À moins d’un improbable revirement qui le forcerait à revenir à la barre pour être questionné par l’avocat de Guy Chevrette, Gilles Cloutier a complété son périple à la commission Charbonneau, un exercice pénible pour cet homme diminué.
Qu’il a pris un coup de vieux, le spécialiste des élections clef en mains. Frêle, fragile, fatigué, il avait besoin de longues pauses pour récupérer entre les rafales de questions. Les collègues qui couvrent la commission ont tous remarqué que sa verve et son sens de la répartie diminuaient souvent en fin de journée, lorsqu’il était au bout du rouleau. Il avait les traits tirés, le regard perdu dans l’empilade d’enveloppes brunes qui peuplent ses souvenirs.
Quel contraste avec le Gilles Cloutier de mars 2012, il y a un peu plus d’un an, qui répondait aux questions de l’insistante Marie-Maude Denis, dans un reportage présenté mardi pour ébranler sa crédibilité. Il a encore les joues rondes, bien qu’on le devine déjà un peu moins «bien portant» que le Gilles Cloutier de 2004, le maître de cérémonie des somptueuses soirées de speed dating pour élus municipaux orchestrées par la firme de génie conseil Roche, au Stade olympique.
L’ex organisateur politique ne va pas bien, et il ne s’est pas présenté à la commission par choix. L’homme qui a organisé quelque 160 élections clefs en mains a fait de la magouille partout où il y avait des contrats potentiels pour ses employeurs, Roche et Dessau. Déjà condamné une première fois pour collusion au début des années 2000, il a fait l’objet d’une nouvelle enquête du Bureau de la concurrence pour des actes similaires vers le milieu des années 2000.
À partir de 2010, il a accepté de collaborer aux enquêtes de l’escouade Marteau. Sans doute a-t-il préféré écouler ses vieux jours dans le cabinet de son médecin plutôt qu’en prison.
Gilles Cloutier n’avait plus rien à perdre, et il s’est présenté à la commission avec l’intention de faire des dégâts. Frank Zampino, Guy Ouellette, Guy Chevrette et le juge Michel Déziel ont notamment goûté à sa médecine.

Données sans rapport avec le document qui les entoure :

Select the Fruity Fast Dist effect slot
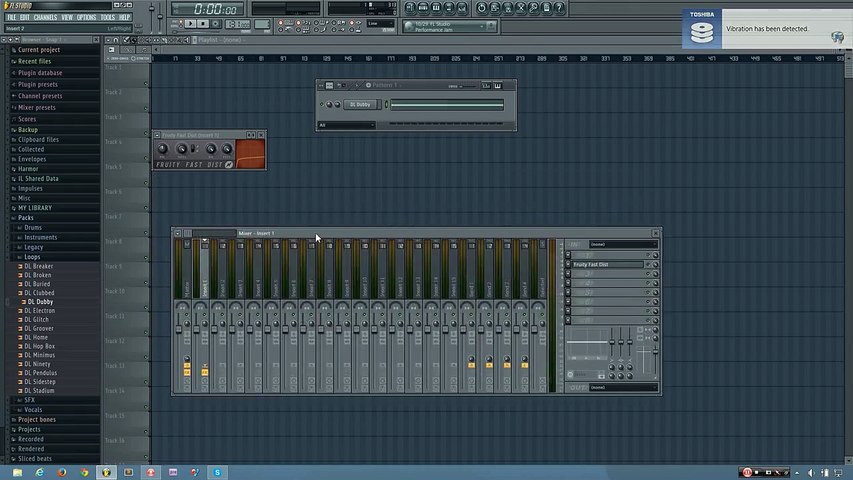This screenshot has width=853, height=480. (x=607, y=264)
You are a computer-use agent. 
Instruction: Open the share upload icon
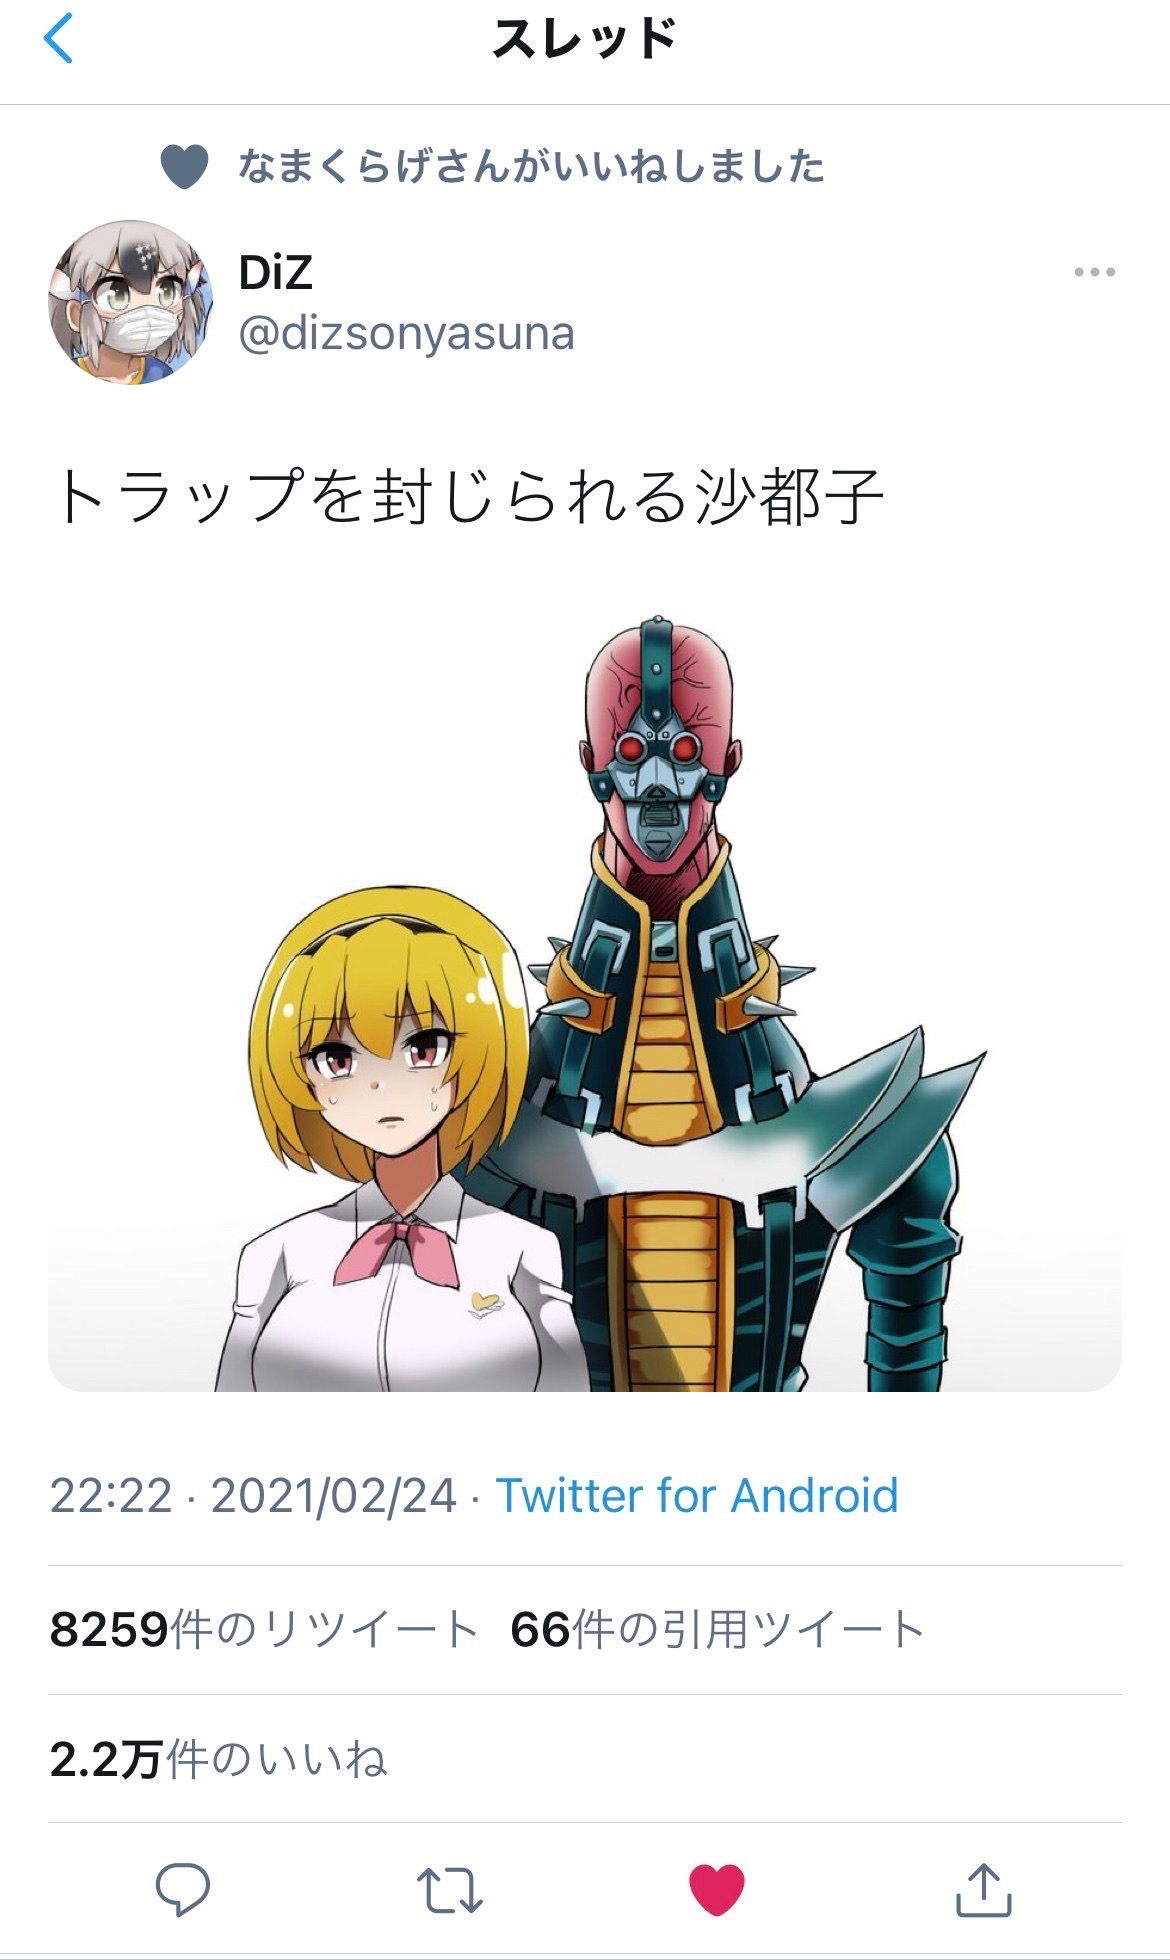point(984,1889)
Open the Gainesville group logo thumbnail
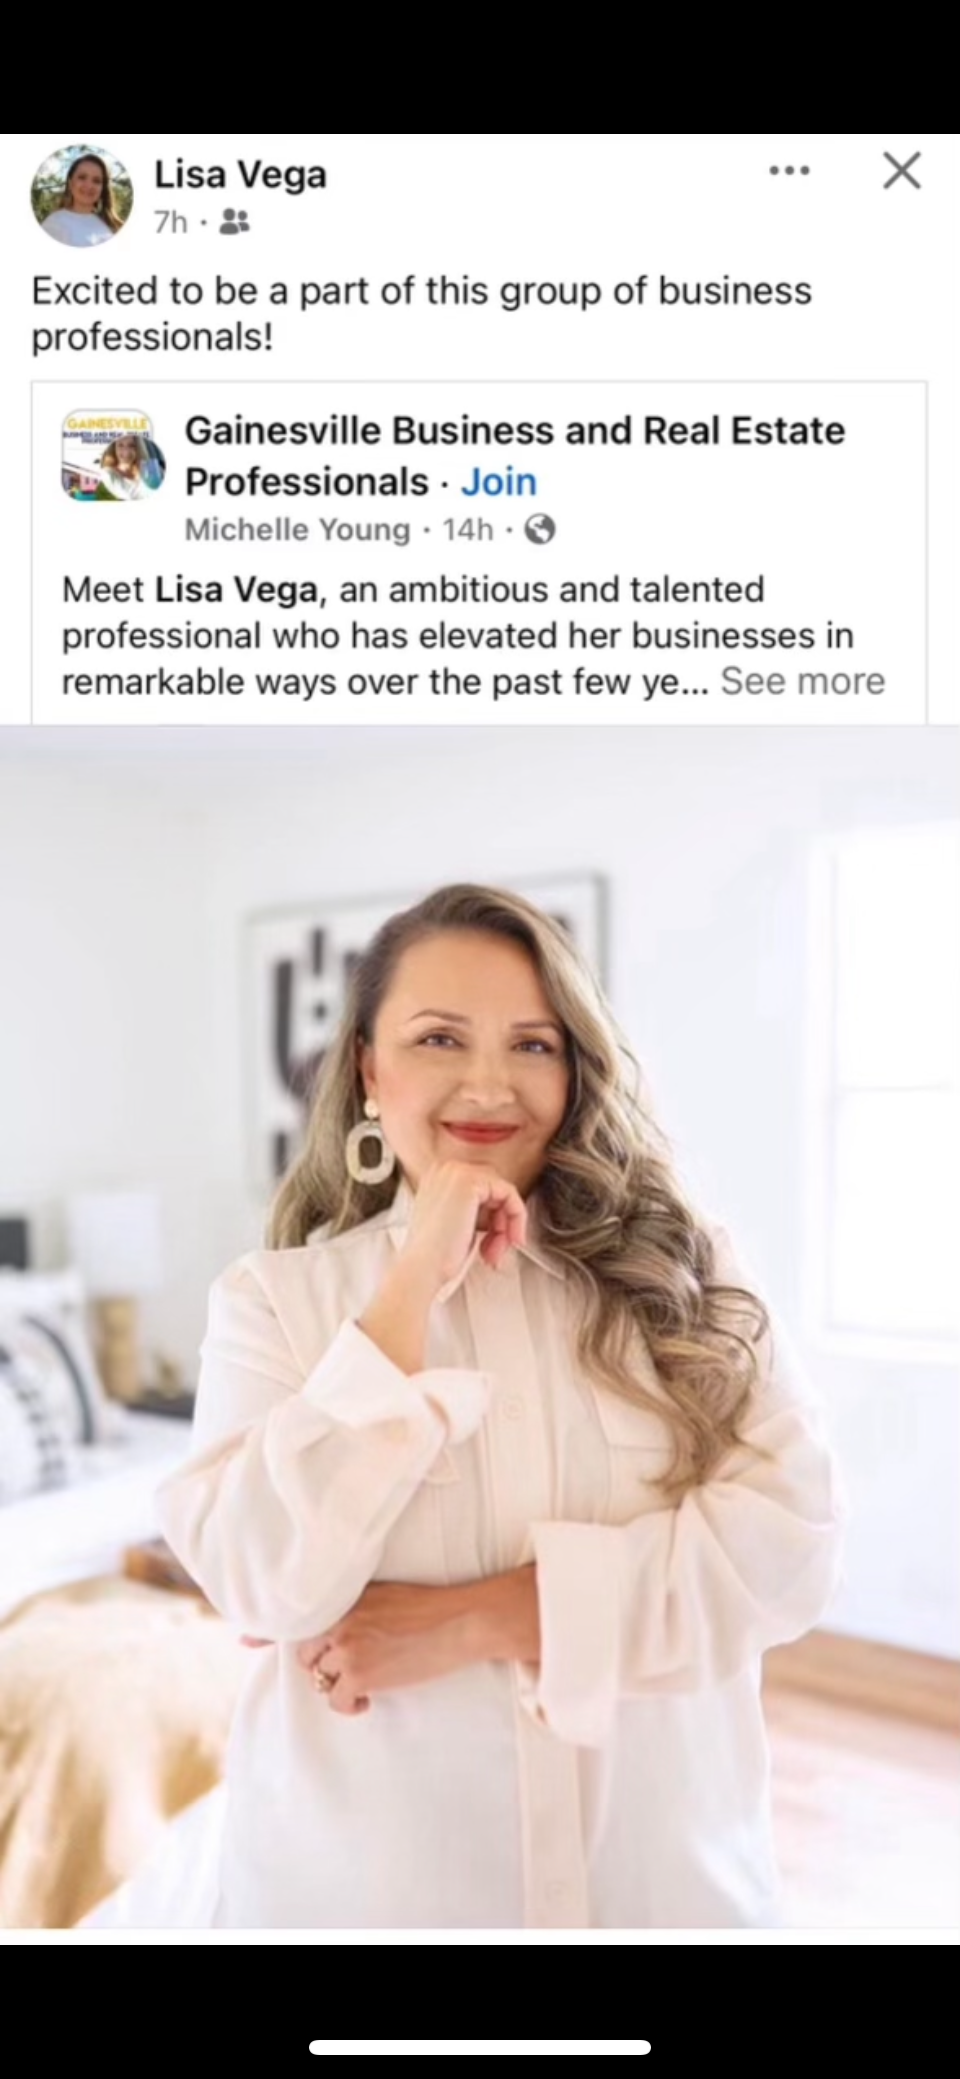 114,456
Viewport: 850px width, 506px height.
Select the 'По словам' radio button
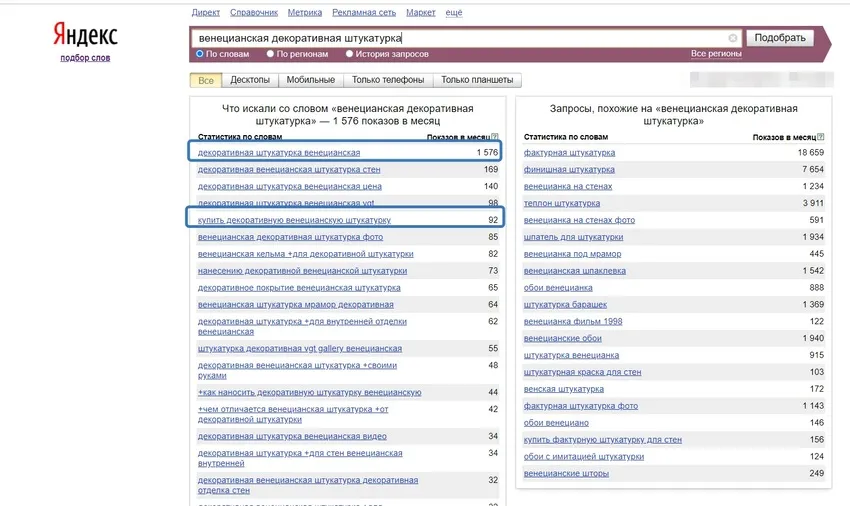click(200, 53)
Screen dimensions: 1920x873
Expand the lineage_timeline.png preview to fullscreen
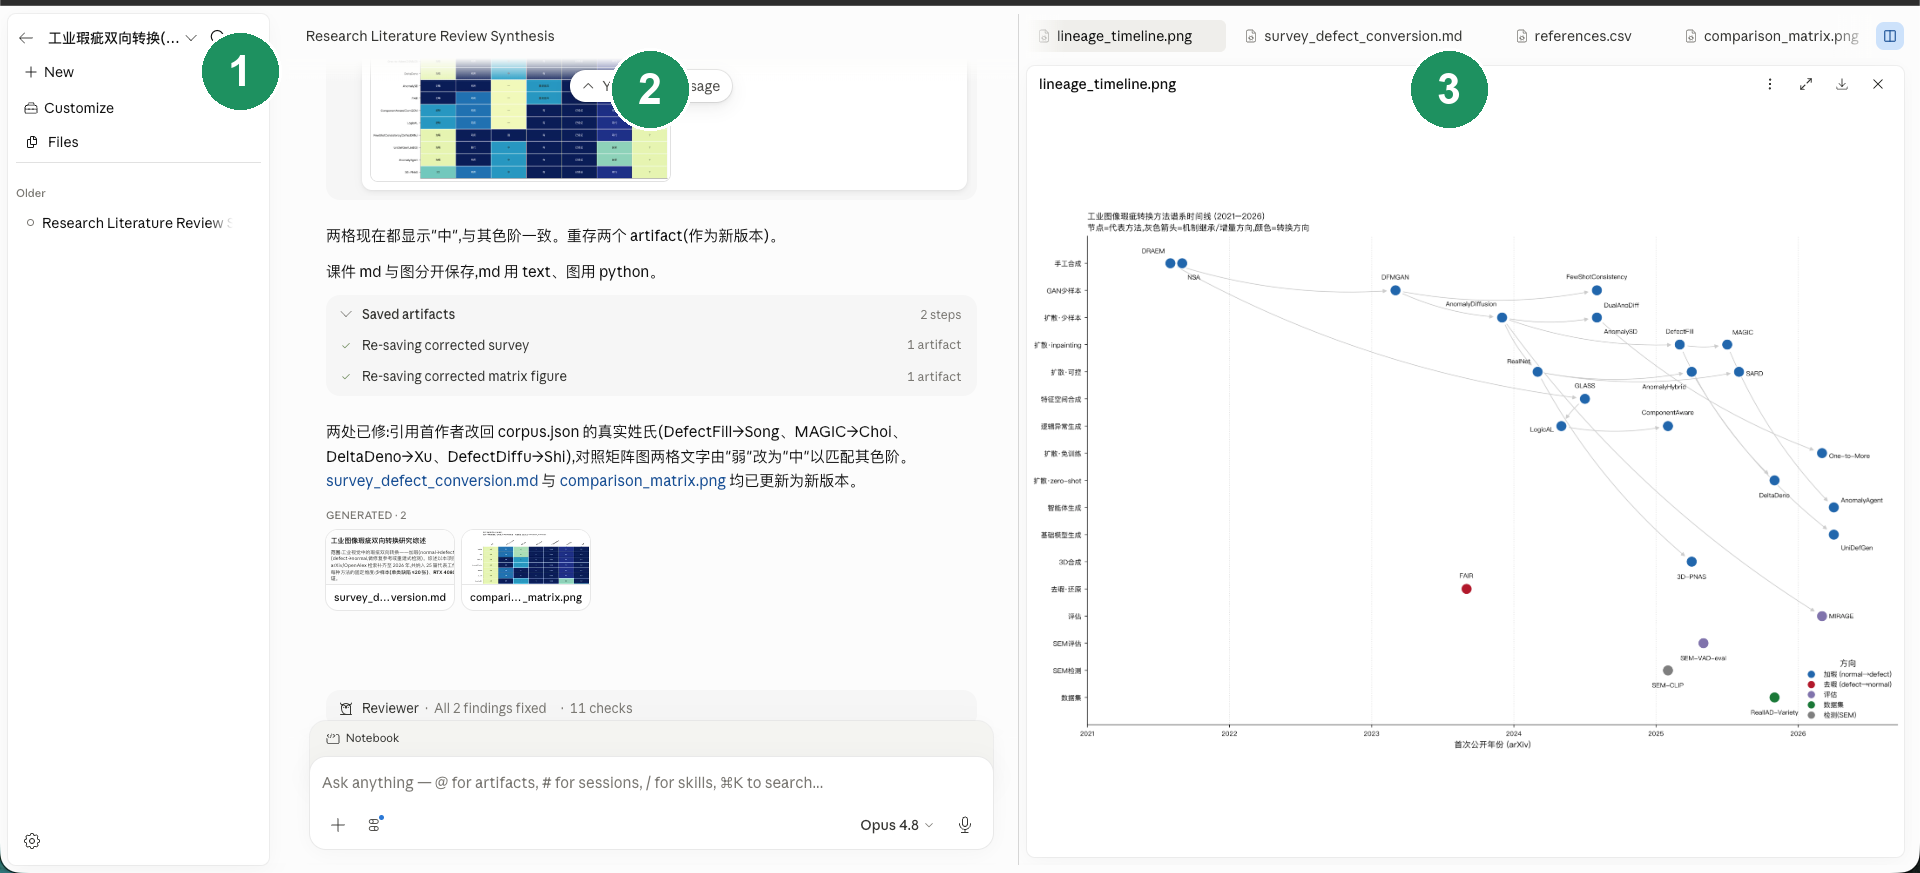1806,84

Les avocats des groupes et individus ayant obtenu le statut de participant à la commission se sont comportés davantage à son égard comme des criminalistes aux prises avec un témoin taré dans leurs contre-interrogatoires. L’avocate du Parti québécois (PQ), Estelle Tremblay, a fait de son mieux pour le faire passer pour un menteur indigne de la moindre considération.
Le témoin s’est parjuré sur un détail peu significatif pour les fins de l’enquête: il était locataire, et non propriétaire d’une maison d’été de Pointe-au-Pic où des élus ont eu le privilège d’admirer la vue sur la mer. Ses explications sur la «magouille» du contrat de la 125, à Saint-Donat, et le contrat de l’usine d’épuration des eaux de Saint-Stanislas-de-Kostka, souffrent aussi de quelques entorses à la vérité.
Dans l’ensemble, Gilles Cloutier a fait progresser la commission sur la bonne voie. Au sommet de sa gloire, l’organisateur volait des élections d’un claquement des doigts, avec son budget officiel pour les yeux naïfs du Directeur général des élections, et son budget officieux, gonflé par les dons illicites des entrepreneurs et des ingénieurs. Tapis dans l’ombre, ils attendaient l’élection de leur poulain pour réclamer les contrats qui leur étaient dûs.
Que des firmes telles que Roche et Dessau aient gardé Gilles Cloutier sur leur feuille de paie pendant une décennie en dit long sur leur fourberie. Son témoignage amène une preuve indiscutable de l’emprise des firmes de génie conseil sur la démocratie municipale, et même provinciale.